While the oil companies benefit from the present arrangements, Guyana loses. As CIEL points out, the recovered costs reduce the amount of profit oil which is shared with Guyana, and effectively hands Guyana the tab for decommissioning.
Obviously, Exxon is not storing in some depot the oil that is appropriating for decommissioning costs. So where is that money going? Exxon is holding that money and it will have to hold it for as much as 20 years. It can invest this money and profit off of it. Guyana gains nothing from Exxon holding these proceeds.
The oil companies can benefit twice. They benefit from not having to shoulder any of decommissioning costs while at the same time having free use of those decommissioned assets in other areas.

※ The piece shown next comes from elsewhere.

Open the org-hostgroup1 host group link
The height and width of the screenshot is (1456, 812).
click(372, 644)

The PPP/C administration had promised to claw back greater benefits from Exxon and its partners. It is settling for scraps rather than addressing issues such as decommissioning costs.

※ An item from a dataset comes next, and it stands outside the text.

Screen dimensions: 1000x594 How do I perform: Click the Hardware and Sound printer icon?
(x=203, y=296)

It has failed to use the recent renewal of the Liza-1 environmental permit to claw back significant benefits. It could have done so.
Decommissioning costs are not devoid of environmental considerations. Decommissioning has environmental implications. After all what would happen if Exxon and other oil companies simply walk away and leave all the pipes and other infrastructure in the seabed. They would already have taken out the decommissioning costs. And so if they walk away without removing their infrastructure, they are not only leaving their junk behind – and environmental concern – but also running away with monies which they had charged to Guyana for decommissioning costs.
Even when they do decommission, Exxon recovers its costs while Guyana is left with the junk to dispose of. And Guyana has to buy anything which is no longer needed but for which there has not been full cost recovery.
Second Vice President Bharrat Jagdeo does not seem unduly worried about this terrible state of affairs. Indeed, his answer to the question, posed by the Kaieteur News reporter, was sort of offhand.
It raises serious concerns as to the quality of governance, which is being practised in our oil and gas sector. And it also raises concerns as to whether President Irfaan Ali should not have a different point person in the natural resource sector.
(The views expressed in this article are those of the author and do not necessarily reflect the opinions of this newspaper.)